Like in GPyTorch, to make predictions with the model we put it in `.eval()` mode.

`ExactGPCP` objects have an additional parameter named `cpmode`, which determines the CP approach:
- `.cpmode='symmetric'` (default) employs the absolute residual nonconformity measure approach as described in [1].
- `.cpmode='asymmetric'` employs the asymmetric version of the nonconformity measure defined in [1], following the approach described in Chapter 2.3 of [2].
- `.cpmode=None` reverts to GPyTorch's ExactGP behavior (for details refer to the GPyTorch documentation).

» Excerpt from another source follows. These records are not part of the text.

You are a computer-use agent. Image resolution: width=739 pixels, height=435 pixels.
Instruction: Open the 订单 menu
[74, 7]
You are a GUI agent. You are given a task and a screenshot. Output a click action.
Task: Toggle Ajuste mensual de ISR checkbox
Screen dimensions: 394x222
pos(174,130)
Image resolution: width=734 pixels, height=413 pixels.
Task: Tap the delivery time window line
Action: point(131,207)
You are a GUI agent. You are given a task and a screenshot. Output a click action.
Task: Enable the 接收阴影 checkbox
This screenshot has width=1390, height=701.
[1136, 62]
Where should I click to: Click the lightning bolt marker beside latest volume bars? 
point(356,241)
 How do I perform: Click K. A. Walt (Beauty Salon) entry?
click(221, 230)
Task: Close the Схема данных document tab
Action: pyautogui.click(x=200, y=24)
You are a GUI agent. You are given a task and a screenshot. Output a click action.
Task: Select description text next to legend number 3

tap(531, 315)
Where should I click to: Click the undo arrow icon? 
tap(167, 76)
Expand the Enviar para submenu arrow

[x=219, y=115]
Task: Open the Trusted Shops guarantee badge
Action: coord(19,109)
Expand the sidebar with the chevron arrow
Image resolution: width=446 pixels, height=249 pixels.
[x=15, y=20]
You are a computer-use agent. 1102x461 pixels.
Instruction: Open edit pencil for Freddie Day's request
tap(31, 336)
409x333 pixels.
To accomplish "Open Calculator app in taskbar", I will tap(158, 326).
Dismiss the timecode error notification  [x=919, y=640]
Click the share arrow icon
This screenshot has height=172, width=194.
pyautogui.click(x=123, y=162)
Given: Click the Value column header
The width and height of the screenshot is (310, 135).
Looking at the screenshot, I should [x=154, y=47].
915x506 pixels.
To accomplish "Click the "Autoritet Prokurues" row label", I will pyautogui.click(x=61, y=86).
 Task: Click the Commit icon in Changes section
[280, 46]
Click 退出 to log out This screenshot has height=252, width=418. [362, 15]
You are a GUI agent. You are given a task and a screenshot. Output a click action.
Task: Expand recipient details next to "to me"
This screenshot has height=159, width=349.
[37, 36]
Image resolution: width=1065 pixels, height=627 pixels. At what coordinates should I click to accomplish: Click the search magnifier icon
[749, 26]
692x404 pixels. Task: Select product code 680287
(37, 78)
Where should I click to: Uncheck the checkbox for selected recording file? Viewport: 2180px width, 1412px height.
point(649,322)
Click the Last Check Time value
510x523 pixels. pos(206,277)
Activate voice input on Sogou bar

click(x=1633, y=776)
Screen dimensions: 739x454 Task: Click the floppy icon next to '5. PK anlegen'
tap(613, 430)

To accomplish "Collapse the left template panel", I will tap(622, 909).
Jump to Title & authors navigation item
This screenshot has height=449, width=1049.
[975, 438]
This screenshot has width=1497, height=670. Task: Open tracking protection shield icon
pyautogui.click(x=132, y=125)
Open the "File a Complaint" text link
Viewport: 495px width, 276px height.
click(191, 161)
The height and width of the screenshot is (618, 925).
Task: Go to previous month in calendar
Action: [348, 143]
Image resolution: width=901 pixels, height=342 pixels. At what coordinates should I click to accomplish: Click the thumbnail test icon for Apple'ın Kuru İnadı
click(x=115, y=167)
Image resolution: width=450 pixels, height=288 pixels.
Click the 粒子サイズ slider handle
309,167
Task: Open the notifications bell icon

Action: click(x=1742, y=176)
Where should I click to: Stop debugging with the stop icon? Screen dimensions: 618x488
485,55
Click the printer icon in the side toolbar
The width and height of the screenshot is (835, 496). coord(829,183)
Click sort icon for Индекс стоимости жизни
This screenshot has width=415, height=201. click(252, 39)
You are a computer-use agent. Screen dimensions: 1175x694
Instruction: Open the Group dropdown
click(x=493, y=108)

**Note:** The ``cpmode`` property can change at any time without affecting the model. For `.cpmode=None` we should also put the likelihood in `.eval()` mode 
and call both modules on the test data.

After putting the model in `.eval()` mode, and if needed changing `cpmode`, we can then call the model on the test data to obtain the 
corresponding PIs. In addition to the test data, the model (in `.eval()` mode) has the following optional parameters:
- `gamma`: the gamma parameter of the nonconformity measure (float). The default value is 2.
- `confs`: a list of the confidence levels for which to return PIs (torch.Tensor, numpy.array, or list). The default is [0.95].

A trained GPyConform model in `.eval()` mode (with `cpmode` set to either `symmetric` or `asymmetric`) returns a `PredictionIntervals` object containing the 
PIs for all confidence levels in `confs`. The `PredictionIntervals` object allows direct access to the PIs as well as their 
evaluation in terms of empirical calibration and informational efficiency.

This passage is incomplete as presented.